Today’s summit in Brussels was intended to be a time for the EU leaders to catch their breath and discuss ways of restoring the euro’s long-term credibility. The threatened Spanish crisis may blow all that out of the water.

Despite an apparent rapprochement between Paris and Berlin this week, President Nicolas Sarkozy and Chancellor Angela Merkel remain deeply divided on how to prevent the currency and debt crisis from dumping Europe back into recession. Mr Sarkozy has agreed to drop his proposals for new institutional machinery for a political “government” of the euro by its 16 member states. Ms Merkel prefers to talk of a vague “governance” of the euro, and European state spending, by all 27 EU governments.

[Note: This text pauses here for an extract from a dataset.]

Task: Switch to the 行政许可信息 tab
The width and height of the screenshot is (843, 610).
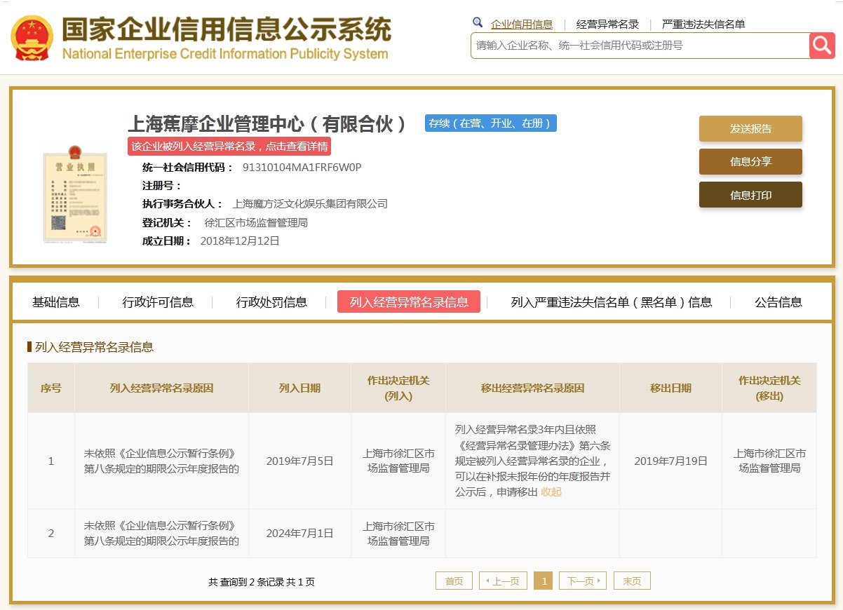Action: tap(158, 302)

More fundamentally, Paris is deeply concerned that the austerity plans announced by Berlin last week could – on top of budget cuts in other countries – plunge Europe into crisis.

The French fears were echoed yesterday by the billionaire investor, George Soros, who warned that Europe would almost certainly face a recession next year which might generate “social unrest” and the kind of populist nationalism seen in the 1930s. “That’s the real danger of the present situation – that by imposing fiscal discipline at a time of insufficient demand and a weak banking system… you are actually… setting in motion a downward spiral,” he said.

The collapse of Spain’s housing boom has helped fuel a deep downturn which has sent unemployment spiralling to 20 per cent, the second worst in the EU. Mr Zapatero introduced a range of measures last month, including spending cuts of €15bn over two years and reductions in public sector wages and spending. Unions have called a general strike over labour reforms.